Landkreis Aurich
Corona-Krise

Städte und Gemeinden danken Bürgern

Das Verhalten im Landkreis Aurich sei vorbildlich. Die Verwaltungsspitzen appellieren, auch an Ostern auf Ausflüge zu verzichten.

Landkreis Aurich. Aufgrund der bevorstehenden Osterfeiertage haben sich die Bürgermeister der Städte und Gemeinden im Landkreis Aurich entschlossen, sich noch einmal gemeinsam an die Bevölkerung zu wenden. Die Verwaltungsspitzen wollen „Danke“ sagen und loben das Verhalten der Bürger. Aber sie appellieren auch, sich über die Oster-Feiertage weiter an die Maßnahmen zu halten.

„Für ihr vorbildliches und rücksichtsvolles Verhalten während der vergangenen Wochen bedanken sich die Bürgermeister der Städte und Gemeinde im Landkreis Aurich bei den Bürgerinnen und Bürgern“, fand Frank Baumann, Bürgermeister der Gemeinde Krummhörn, Worte für die gemeinsame Botschaft.
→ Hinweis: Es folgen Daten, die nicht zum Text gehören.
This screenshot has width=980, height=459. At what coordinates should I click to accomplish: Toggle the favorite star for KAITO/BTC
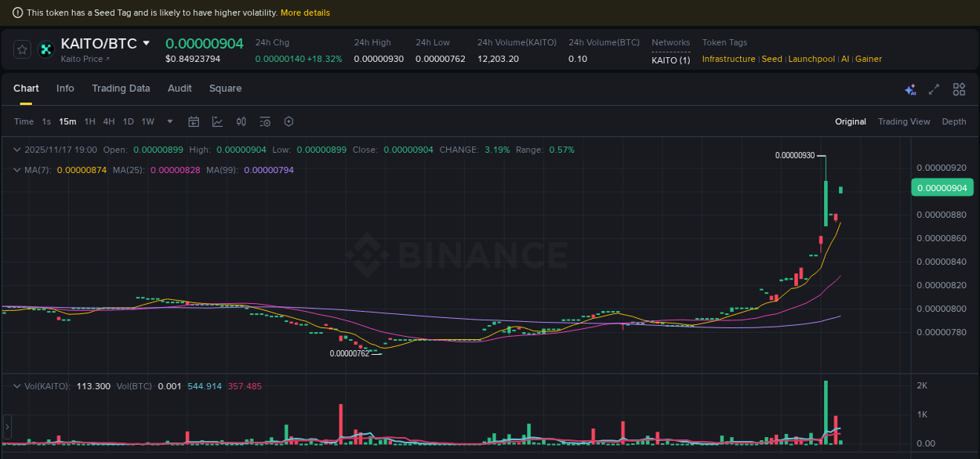[22, 49]
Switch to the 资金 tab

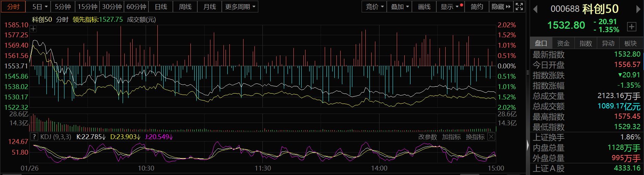tap(563, 43)
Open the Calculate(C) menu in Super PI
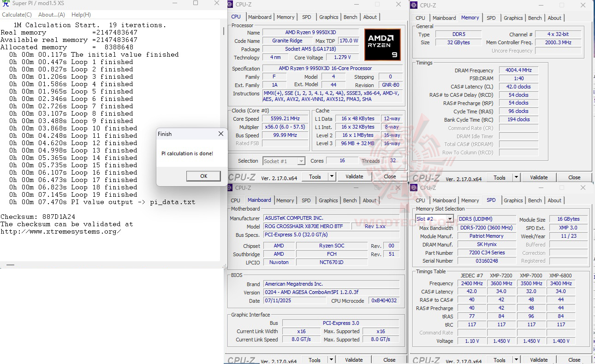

Erste Erfolge bei der Bekämpfung der Corona-Pandemie seien zu erkennen. Die Kurve steige zwar noch, flache aber ganz langsam ab.

In einem gemeinsamen Appell rufen die Bürgermeister die Bevölkerung deshalb auf, sich auch über Ostern an das weiter geltende Kontaktverbot zu halten, um das gemeinsam Erreichte nicht zu gefährden. Das Kontaktverbot diene allen, den Freunden, Bekannten und Verwandten und helfe, die Ausbreitung des Virus zu verlangsamen und beherrschbar zu machen.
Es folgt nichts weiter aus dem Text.